What to work on – I'd like the number of lines in the material below that include the word "radio", written with no other text.

Data for processing –
──────────────────────────────
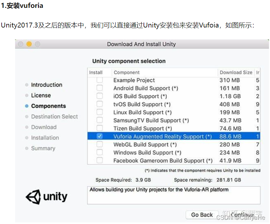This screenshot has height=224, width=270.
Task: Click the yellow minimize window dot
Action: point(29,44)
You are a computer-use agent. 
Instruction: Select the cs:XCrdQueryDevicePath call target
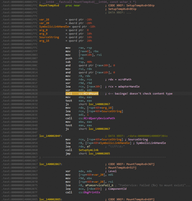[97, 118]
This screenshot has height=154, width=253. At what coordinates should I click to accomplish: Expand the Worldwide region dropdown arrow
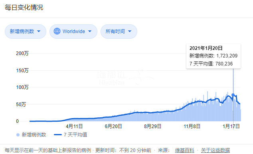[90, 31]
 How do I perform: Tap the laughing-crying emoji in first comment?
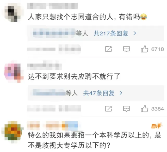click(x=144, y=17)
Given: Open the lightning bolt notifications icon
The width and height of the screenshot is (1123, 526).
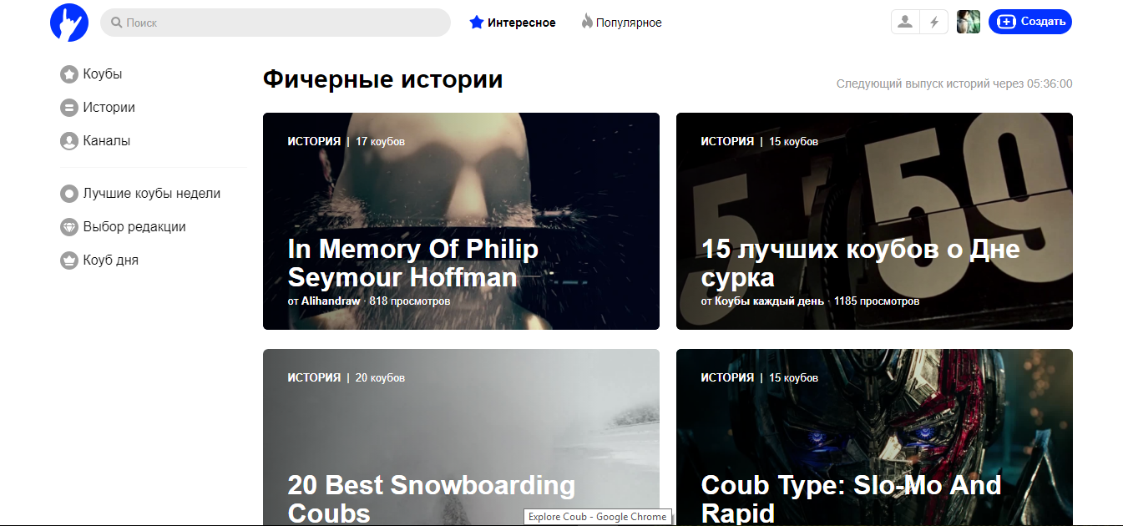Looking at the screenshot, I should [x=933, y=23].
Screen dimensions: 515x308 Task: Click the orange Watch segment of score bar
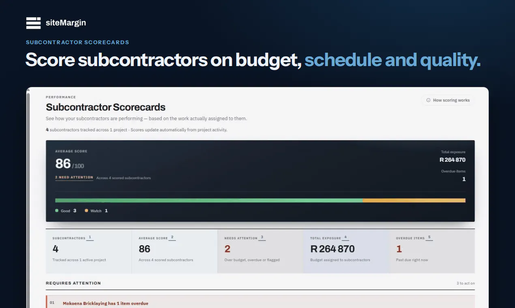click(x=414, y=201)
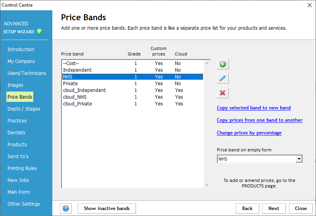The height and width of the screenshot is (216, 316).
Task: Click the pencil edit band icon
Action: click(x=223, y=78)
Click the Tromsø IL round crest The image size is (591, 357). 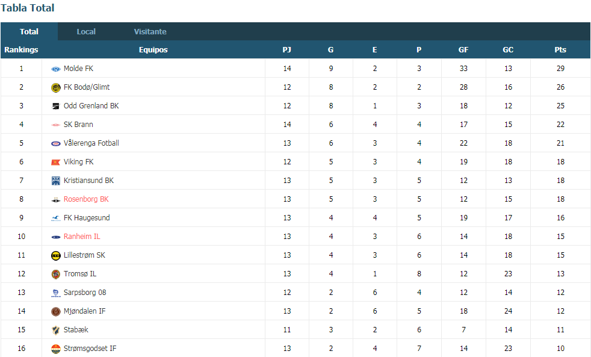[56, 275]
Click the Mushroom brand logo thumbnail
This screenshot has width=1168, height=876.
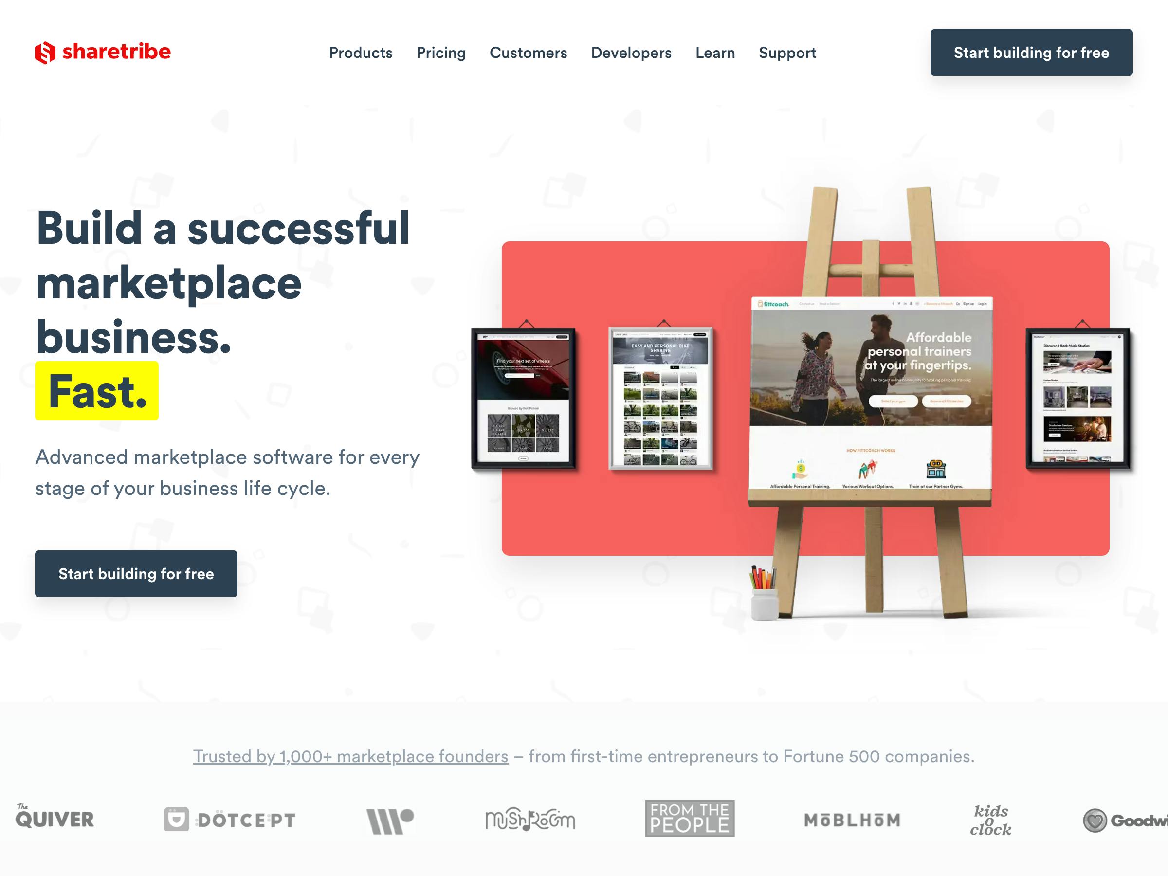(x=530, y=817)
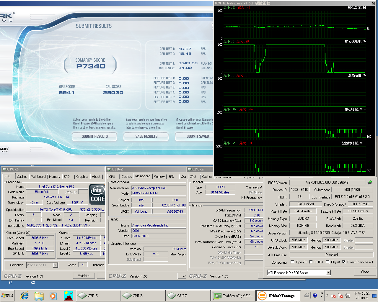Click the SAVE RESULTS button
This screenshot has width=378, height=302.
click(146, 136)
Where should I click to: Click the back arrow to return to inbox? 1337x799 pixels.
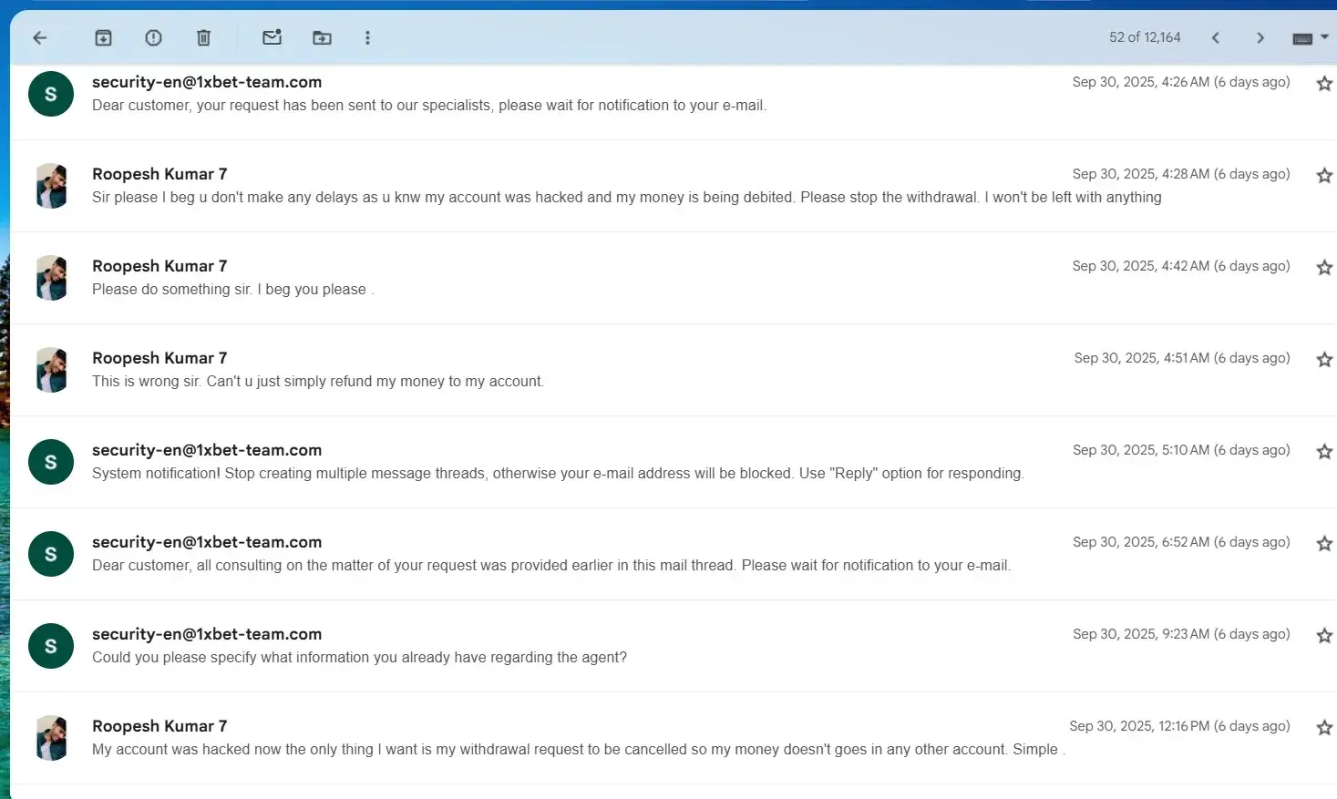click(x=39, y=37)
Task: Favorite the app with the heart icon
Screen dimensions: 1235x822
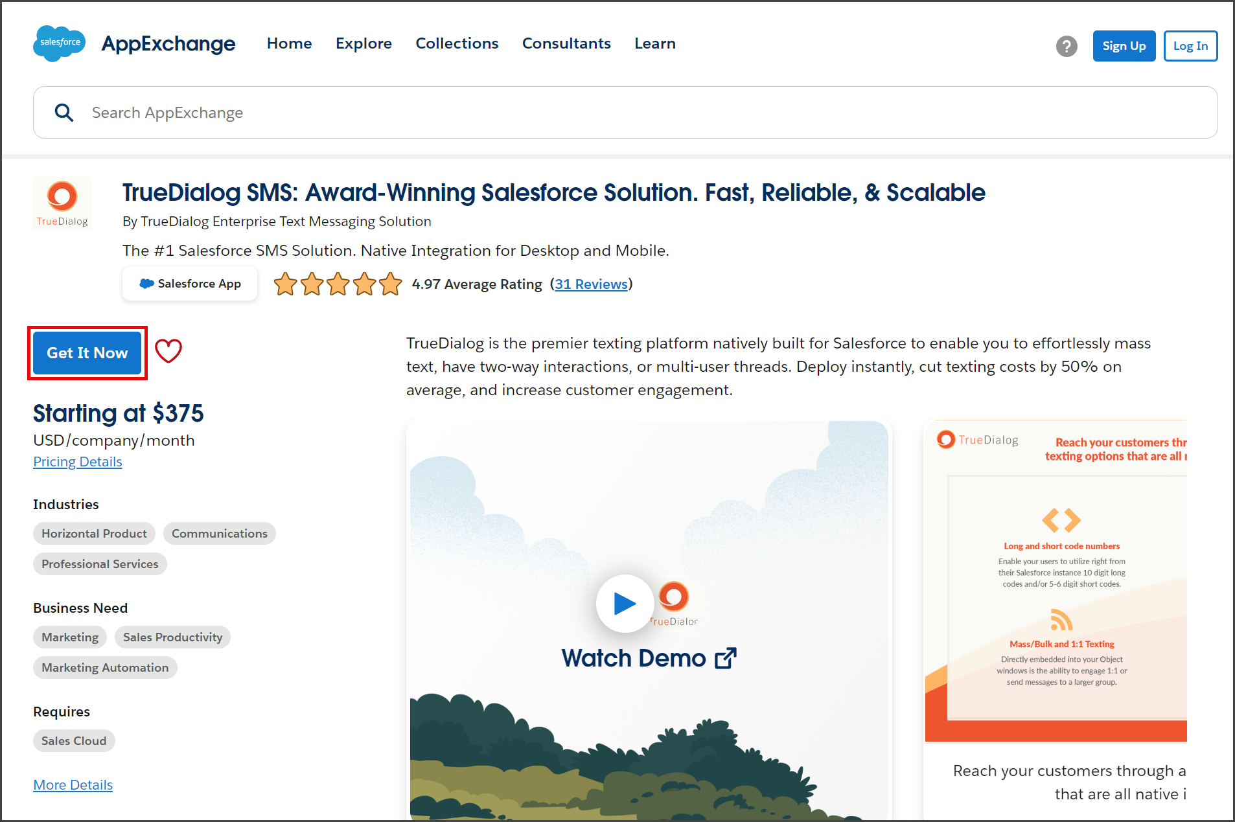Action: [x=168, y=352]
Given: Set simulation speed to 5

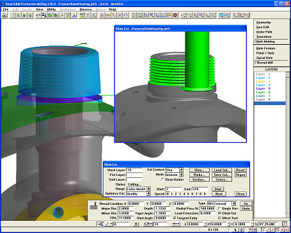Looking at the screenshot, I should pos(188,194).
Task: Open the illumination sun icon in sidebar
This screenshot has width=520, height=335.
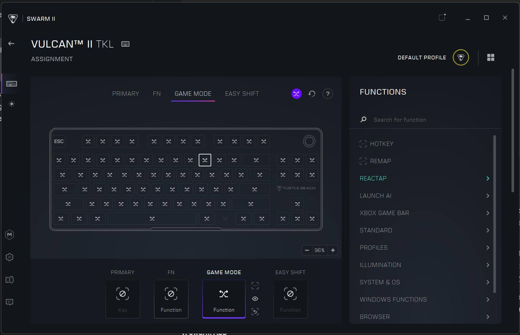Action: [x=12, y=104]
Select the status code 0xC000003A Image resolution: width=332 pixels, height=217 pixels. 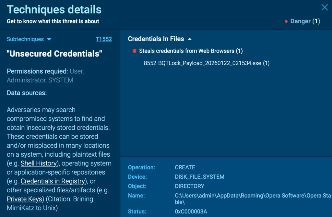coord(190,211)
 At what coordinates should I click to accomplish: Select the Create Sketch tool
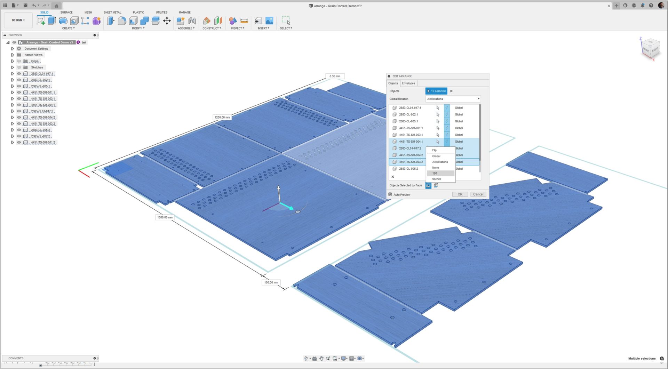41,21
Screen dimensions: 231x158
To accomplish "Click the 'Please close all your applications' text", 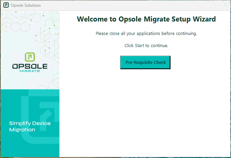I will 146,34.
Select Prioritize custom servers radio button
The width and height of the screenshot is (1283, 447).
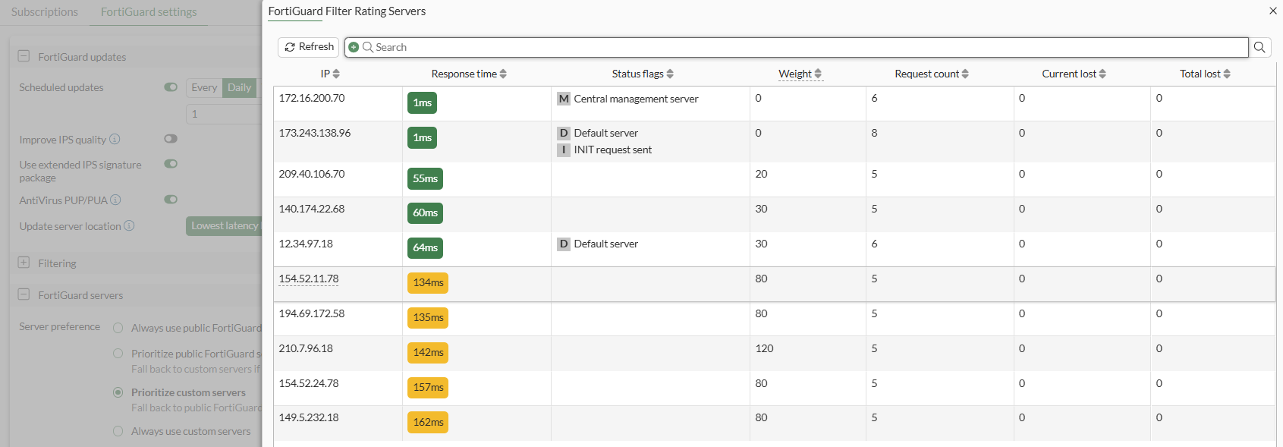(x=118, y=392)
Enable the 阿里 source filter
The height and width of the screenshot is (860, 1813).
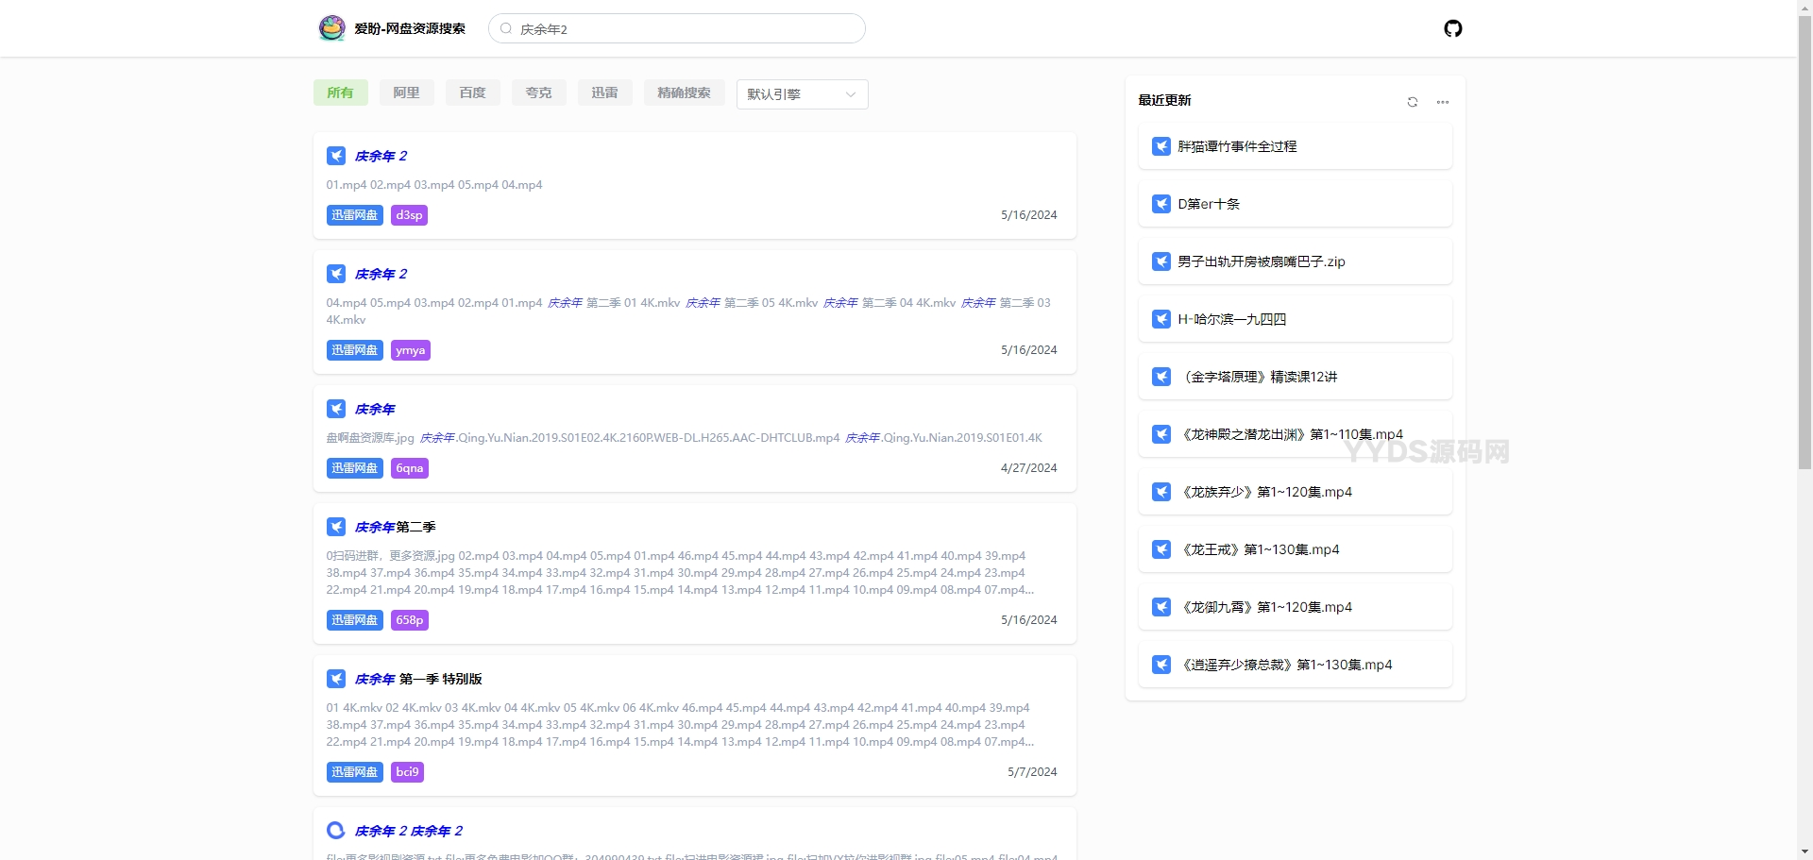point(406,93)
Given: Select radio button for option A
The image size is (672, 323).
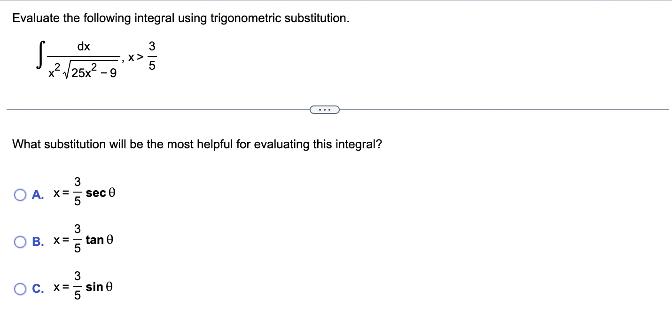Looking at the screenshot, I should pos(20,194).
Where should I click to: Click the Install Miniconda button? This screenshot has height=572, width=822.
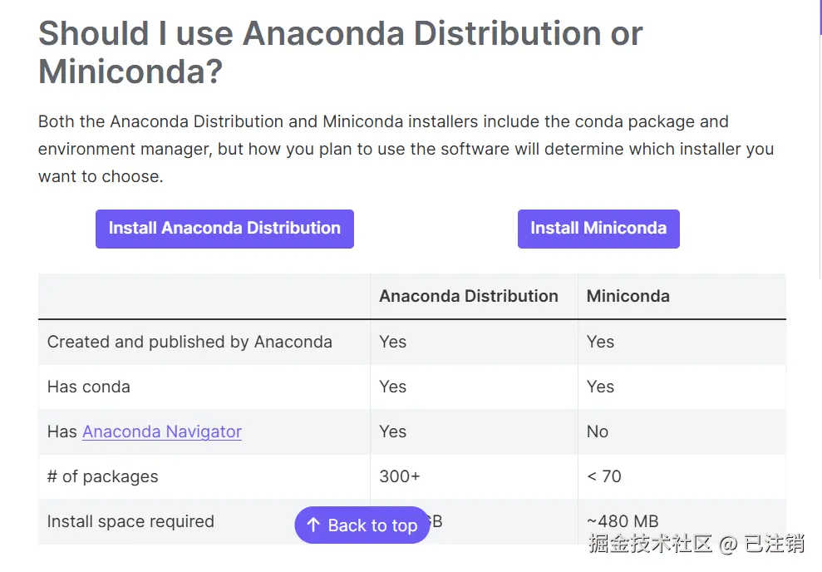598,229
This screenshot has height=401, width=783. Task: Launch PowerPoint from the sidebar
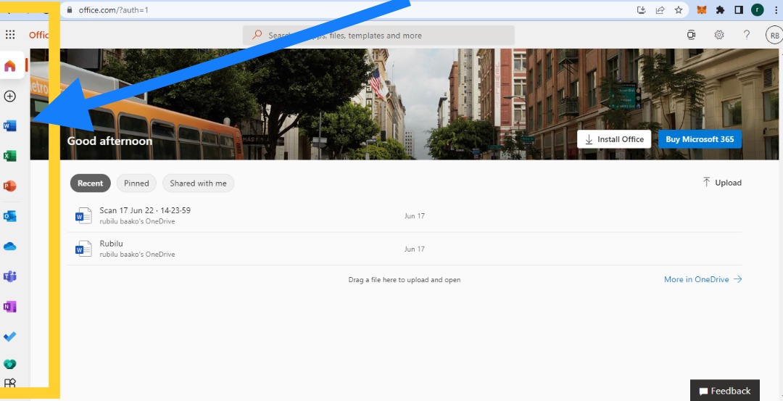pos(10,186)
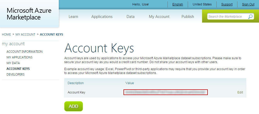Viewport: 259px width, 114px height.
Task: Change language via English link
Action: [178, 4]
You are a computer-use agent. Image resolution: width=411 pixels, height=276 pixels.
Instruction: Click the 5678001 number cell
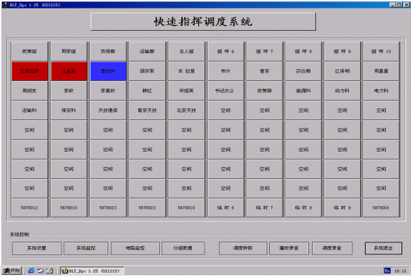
──────────────────────────────
Result – 2